How to complete this task |
Down to the last line, the material below should be reproduced exactly.

Dataset records |
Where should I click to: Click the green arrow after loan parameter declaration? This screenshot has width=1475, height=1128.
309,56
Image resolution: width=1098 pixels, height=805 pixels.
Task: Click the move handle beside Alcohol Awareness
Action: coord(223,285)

The completed task |
Where should I click to: Click the green arrow after loan parameter declaration? This screenshot has width=1475, height=1128.
309,56
Image resolution: width=1098 pixels, height=805 pixels.
Task: Click the move handle beside Alcohol Awareness
Action: coord(223,285)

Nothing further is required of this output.